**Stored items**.
§ §
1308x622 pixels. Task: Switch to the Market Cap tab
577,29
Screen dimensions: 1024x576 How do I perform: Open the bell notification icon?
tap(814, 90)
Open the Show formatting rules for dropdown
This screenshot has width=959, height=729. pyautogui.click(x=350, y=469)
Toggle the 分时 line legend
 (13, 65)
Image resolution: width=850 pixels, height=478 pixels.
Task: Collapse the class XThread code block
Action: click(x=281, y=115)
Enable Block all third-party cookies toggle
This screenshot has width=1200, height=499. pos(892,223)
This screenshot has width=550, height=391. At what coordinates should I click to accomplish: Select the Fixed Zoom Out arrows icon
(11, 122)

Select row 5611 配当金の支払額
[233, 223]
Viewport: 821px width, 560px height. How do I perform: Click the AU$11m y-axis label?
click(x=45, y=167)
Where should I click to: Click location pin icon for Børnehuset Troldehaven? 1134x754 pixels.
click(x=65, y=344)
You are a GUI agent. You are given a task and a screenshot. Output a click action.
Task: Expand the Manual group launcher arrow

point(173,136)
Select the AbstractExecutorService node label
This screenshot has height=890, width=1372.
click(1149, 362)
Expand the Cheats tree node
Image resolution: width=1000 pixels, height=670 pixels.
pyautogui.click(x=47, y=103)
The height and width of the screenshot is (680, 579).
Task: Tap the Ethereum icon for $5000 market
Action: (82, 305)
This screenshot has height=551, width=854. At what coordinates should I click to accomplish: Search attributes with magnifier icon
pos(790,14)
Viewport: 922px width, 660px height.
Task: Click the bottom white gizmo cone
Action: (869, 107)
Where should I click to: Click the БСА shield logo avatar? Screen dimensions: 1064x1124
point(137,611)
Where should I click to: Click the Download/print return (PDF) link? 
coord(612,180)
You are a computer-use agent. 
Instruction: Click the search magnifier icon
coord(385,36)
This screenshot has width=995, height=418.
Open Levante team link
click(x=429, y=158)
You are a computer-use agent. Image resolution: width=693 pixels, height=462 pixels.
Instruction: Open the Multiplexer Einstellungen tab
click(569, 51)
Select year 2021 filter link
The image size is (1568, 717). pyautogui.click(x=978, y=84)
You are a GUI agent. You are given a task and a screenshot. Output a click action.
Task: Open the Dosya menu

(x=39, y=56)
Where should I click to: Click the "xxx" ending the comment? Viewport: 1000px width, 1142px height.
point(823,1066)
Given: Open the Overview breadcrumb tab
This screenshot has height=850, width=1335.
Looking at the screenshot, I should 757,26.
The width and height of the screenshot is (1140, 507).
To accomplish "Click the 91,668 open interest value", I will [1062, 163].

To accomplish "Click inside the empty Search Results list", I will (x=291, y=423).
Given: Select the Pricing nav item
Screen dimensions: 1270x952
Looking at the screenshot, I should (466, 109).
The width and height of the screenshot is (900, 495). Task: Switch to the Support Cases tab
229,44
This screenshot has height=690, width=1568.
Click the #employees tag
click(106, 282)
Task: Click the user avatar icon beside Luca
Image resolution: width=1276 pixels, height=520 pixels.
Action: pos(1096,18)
§ §
**Work task**. Which lines of the data include the string "agent"? Find them and copy each one.

**Response to the task**.
You are a GUI agent. You are given a task and a screenshot. Output a click action.
You are a computer-use agent. 
You are a computer-use agent. Image resolution: width=693 pixels, height=462 pixels.
You are a GUI agent. You are given a task and a screenshot. Output a click action.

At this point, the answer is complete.